Turkcell (NYSE: $TKC), my pick for the InvestorPlace “10 Best Stocks for 2012” contest, is off to a great start. Through February 1, the stock was up 12 percent for the year, compared to the 5.5 percent gains in the S&P 500.
With the January rally in industrials and materials firms, Caterpillar (NYSE: $CAT) and Alcoa (NYSE: $AA) jumped out to an early start, up 22 percent and 18 percent, respectively. Long-time Sizemore Investment Letter recommendation Microsoft (Nasdaq: $MSFT) has also enjoyed a nice bounce this year, up 15 percent. But the real winner so far has been medical device maker Mako Pharmaceutical (Nasdaq: $MAKO), up a remarkable 44 percent.
The best performing stocks on the list are some of the most cyclical, and I am quite happy to see that. It means that investor risk appetites are returning. Barring a major blowup coming out of Europe, I expect this to continue and I recommend that investors maintain over-weighted positions in the beaten-down markets of Europe and emerging markets.
2011 was a bad year for emerging markets in general and Turkish stocks in particular, and the strong start to 2012 leads me to believe the rout is officially over.

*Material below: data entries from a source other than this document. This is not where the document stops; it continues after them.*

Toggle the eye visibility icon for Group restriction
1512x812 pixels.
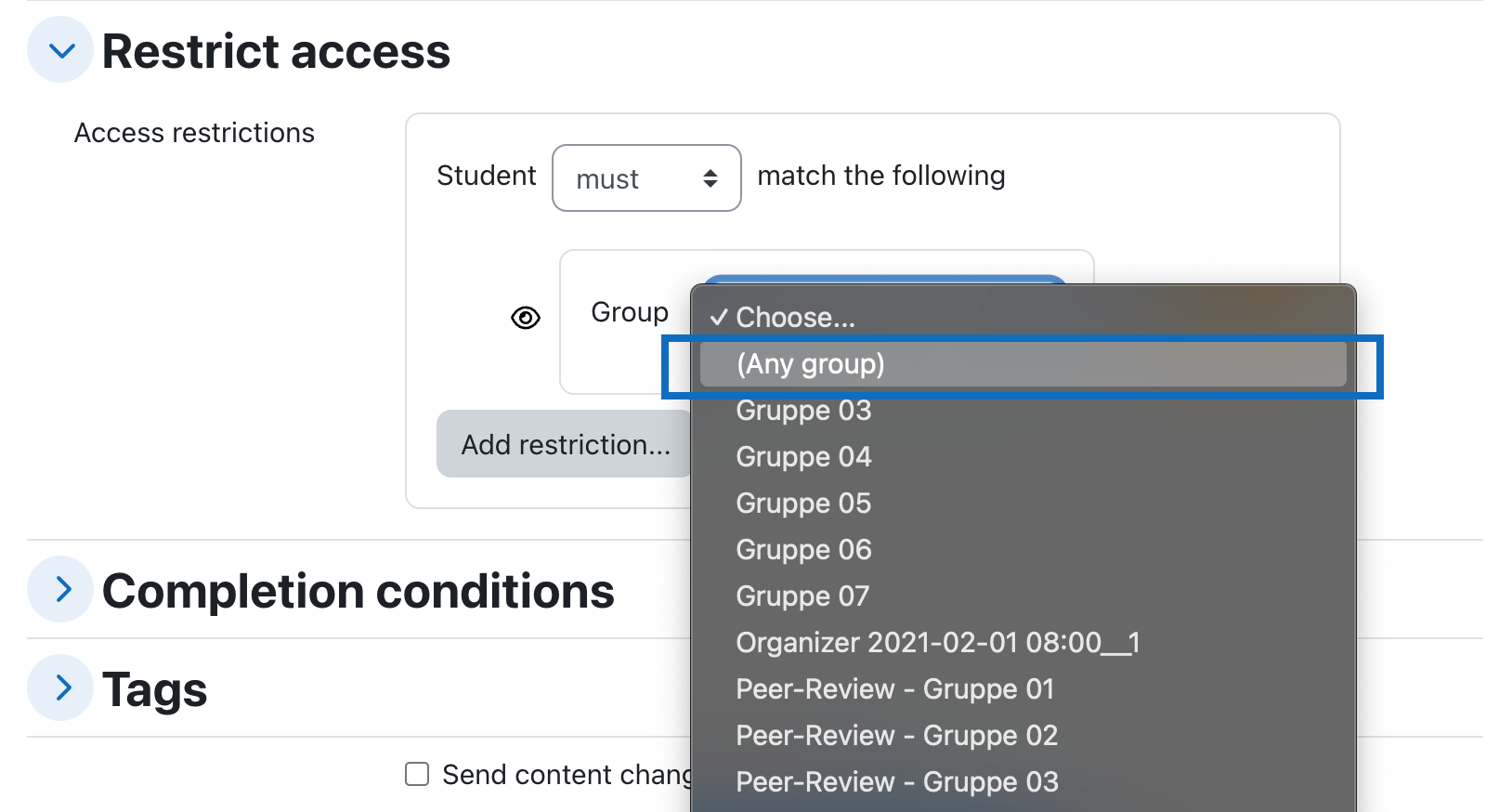pyautogui.click(x=526, y=318)
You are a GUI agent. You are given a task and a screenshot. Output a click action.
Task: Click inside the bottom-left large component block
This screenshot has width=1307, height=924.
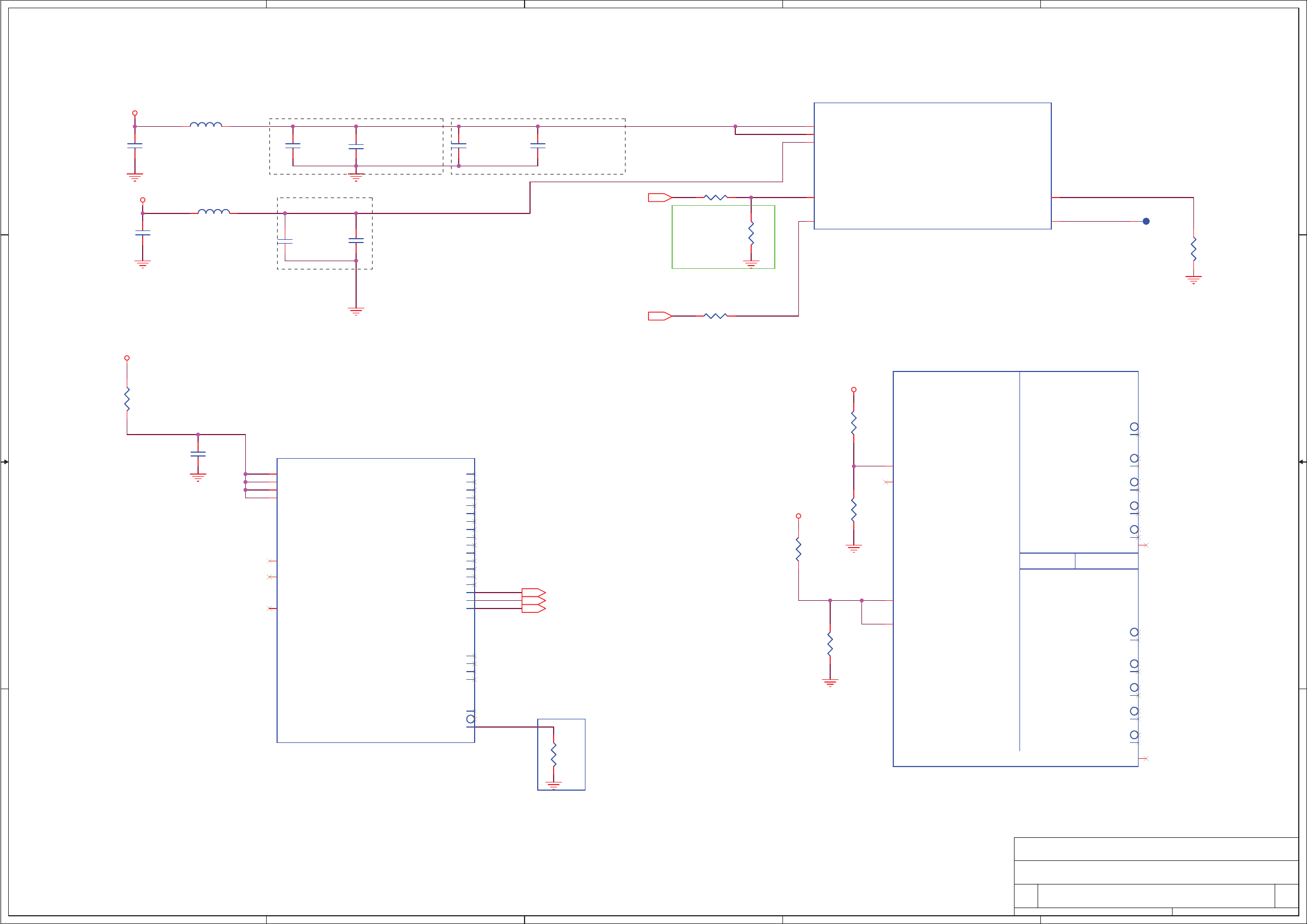click(x=375, y=600)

All things in life are fleeting, and perhaps nothing more so than stock market gains. Still, buying shares of world-class companies when their prices are temporarily depressed is as close to a fool-proof investment strategy as I have ever seen, and the 2011 emerging market bear market has given us a great opportunity in Turkcell.

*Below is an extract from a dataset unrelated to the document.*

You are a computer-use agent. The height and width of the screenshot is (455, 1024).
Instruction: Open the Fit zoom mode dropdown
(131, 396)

Apparently, republican presidential candidate Mitt Romney agrees. Upon releasing his tax returns to public scrutiny, it was revealed that the former Massachusetts governor is a Turkcell shareholder.
In past articles, I written about the virtues of following the trades of other investors (see “When in Doubt, Follow the Greats”). I’m not so sure Mr. Romney qualifies, but his ownership of the shares certainly raises their profile.

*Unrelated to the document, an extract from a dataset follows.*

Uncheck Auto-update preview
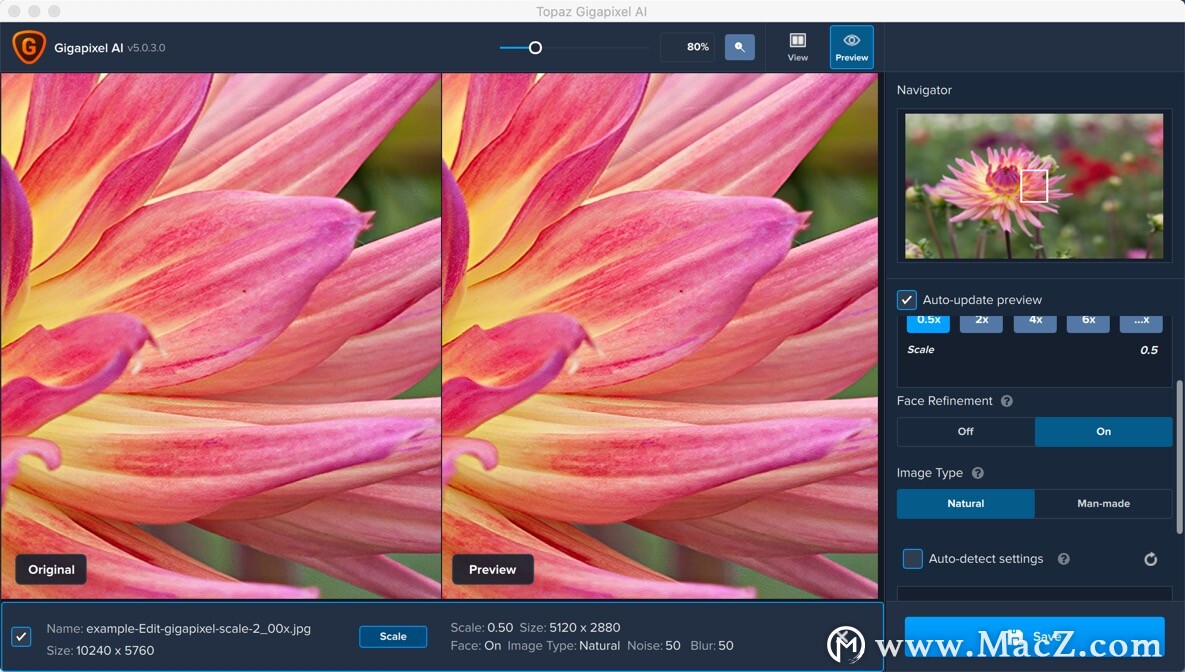1185x672 pixels. click(x=906, y=299)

In other news, Turkcell confirmed recent media reports saying it is interested in acquiring Bulgarian telecom operator Vivacom. An expanded presence in Bulgaria would be a natural growth strategy for Turkcell. In addition to expanding in its home market, which is still far from saturated, Turkcell continues to establish itself as a leading telecom provider in Eastern Europe and the Middle East. Turkcell faces stiff competition for assets and new consumers in these markets from Britain’s Vodafone (NYSE: $VOD), among others, though the company has repeatedly proven that it can compete against its much larger rivals.
2012 is off to a great start, and I expect it to be a very profitable year for emerging market investors.